= Deborah Copenhaver Fellows =

American sculptor

Deborah Copenhaver Fellows (born 1948) is an American sculptor known for her Western themed works. Her best known work is the life-sized statue of former Arizona senator Barry Goldwater included in the National Statuary Hall Collection in the U.S. Capitol in Washington D.C. It was added to the collection as one of Arizona’s two statues in 2015.

==Life==
Fellows was born and raised on a ranch in northern Idaho. Her father Deb Copenhaver was a champion rodeo rider, winning two world championships in 1955 and 1956 and was inducted into the National Cowboy Hall of Fame in 1991 and the ProRodeo Hall of Fame in 1992. As a teenager Deborah Coperhaver was selected Miss Rodeo Washington. During this time she developed a passion for horses that is frequently reflected in her sculpture.

She attended Fort Wright College of the Holy Names where she first began a serious study of sculpture.

She married Fred Fellows and had a daughter, Fabienne.

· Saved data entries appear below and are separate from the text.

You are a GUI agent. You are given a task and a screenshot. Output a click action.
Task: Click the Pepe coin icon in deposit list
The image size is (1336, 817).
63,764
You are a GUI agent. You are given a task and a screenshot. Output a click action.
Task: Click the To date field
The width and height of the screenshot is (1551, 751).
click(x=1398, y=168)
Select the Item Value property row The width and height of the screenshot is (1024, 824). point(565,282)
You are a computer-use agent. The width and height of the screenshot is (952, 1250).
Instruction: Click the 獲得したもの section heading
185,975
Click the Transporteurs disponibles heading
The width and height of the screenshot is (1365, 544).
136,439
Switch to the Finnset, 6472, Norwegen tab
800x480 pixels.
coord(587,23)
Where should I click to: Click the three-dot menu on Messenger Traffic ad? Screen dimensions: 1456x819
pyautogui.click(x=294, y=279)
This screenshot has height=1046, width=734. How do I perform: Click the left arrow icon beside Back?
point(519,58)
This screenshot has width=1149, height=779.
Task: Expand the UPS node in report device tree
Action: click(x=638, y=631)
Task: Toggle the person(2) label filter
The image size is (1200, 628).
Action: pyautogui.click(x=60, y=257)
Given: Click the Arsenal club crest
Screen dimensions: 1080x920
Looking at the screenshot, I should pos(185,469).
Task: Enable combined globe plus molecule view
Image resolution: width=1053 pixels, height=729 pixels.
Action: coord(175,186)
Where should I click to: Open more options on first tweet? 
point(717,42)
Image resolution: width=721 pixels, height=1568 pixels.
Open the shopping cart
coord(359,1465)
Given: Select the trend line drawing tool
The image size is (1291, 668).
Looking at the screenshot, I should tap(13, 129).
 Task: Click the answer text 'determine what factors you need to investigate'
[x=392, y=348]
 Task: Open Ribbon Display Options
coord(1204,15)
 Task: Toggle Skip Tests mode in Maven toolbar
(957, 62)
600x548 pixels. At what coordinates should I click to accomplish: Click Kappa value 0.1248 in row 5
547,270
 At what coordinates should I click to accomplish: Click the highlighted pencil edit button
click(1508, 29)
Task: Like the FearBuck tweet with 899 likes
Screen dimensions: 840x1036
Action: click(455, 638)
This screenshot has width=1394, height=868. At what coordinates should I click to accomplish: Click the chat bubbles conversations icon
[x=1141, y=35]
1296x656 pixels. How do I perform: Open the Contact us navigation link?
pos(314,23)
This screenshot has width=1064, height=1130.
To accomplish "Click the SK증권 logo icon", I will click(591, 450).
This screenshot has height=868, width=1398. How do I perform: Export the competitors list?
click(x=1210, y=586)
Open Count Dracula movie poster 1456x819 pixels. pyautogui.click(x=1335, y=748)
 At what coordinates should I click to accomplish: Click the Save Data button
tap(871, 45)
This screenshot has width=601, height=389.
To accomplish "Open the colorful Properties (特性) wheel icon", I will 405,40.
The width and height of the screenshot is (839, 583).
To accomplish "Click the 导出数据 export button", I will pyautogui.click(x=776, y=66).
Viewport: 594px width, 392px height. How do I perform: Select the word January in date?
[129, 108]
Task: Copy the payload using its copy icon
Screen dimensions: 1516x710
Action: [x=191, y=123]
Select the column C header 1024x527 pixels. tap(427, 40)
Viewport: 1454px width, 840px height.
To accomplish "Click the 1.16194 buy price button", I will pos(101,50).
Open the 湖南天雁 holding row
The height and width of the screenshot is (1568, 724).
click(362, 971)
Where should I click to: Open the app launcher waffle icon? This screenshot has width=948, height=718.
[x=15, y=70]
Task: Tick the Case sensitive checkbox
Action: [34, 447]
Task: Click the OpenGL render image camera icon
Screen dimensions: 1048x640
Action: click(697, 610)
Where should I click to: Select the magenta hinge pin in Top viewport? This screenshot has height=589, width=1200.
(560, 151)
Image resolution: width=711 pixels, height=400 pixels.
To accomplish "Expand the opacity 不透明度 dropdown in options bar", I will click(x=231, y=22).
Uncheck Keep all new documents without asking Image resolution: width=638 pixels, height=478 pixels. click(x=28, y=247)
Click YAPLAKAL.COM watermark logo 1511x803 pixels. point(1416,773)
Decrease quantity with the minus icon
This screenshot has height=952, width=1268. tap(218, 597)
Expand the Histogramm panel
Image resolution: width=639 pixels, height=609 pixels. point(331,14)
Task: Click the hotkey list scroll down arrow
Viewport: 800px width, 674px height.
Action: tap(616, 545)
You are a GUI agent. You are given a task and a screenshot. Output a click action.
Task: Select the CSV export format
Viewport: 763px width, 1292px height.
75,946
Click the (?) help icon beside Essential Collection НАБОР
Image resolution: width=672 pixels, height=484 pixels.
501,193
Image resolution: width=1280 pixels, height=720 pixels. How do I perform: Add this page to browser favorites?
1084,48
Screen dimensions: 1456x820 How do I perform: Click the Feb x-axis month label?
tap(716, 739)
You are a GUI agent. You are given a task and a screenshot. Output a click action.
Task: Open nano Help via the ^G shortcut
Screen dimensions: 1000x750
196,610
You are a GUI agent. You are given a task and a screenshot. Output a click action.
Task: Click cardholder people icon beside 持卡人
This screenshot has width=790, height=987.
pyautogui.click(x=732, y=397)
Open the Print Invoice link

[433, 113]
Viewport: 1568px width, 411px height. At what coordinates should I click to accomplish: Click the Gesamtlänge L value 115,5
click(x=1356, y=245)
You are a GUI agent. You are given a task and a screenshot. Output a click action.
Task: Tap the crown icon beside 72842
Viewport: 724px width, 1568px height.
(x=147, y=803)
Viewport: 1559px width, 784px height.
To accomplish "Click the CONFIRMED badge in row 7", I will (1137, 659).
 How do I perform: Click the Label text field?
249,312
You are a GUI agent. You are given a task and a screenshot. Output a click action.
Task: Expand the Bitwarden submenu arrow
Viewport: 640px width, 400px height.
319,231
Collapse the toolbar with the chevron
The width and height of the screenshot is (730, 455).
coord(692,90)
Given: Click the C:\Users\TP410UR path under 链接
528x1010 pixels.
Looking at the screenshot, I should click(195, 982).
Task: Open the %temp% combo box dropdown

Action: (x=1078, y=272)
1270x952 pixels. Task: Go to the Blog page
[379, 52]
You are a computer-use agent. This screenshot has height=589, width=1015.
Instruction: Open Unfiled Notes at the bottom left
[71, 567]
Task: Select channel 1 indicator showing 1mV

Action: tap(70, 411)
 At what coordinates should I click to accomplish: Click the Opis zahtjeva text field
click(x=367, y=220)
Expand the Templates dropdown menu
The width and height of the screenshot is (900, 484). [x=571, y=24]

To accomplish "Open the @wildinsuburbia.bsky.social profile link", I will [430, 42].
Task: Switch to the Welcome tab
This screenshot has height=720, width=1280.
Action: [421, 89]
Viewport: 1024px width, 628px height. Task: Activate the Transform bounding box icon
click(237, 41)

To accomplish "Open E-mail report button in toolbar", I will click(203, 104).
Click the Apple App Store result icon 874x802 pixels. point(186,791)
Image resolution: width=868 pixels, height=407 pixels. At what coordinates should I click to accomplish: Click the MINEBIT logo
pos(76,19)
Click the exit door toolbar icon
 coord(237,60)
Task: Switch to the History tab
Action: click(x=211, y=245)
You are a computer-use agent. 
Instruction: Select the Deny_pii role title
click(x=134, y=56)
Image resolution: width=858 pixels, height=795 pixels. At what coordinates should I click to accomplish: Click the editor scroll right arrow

Her statue of Bing Crosby was erected just outside the Crosby Student Center, on the Gonzaga University and dedicated on May 3, 1981, Crosby’s birthday.

Fellows won a competition to create the Washington Korean War Memorial, (hers was of a Korean War veteran) and it was dedicated on the Washington State Capitol grounds in Olympia, Washington , on July 24, 1993.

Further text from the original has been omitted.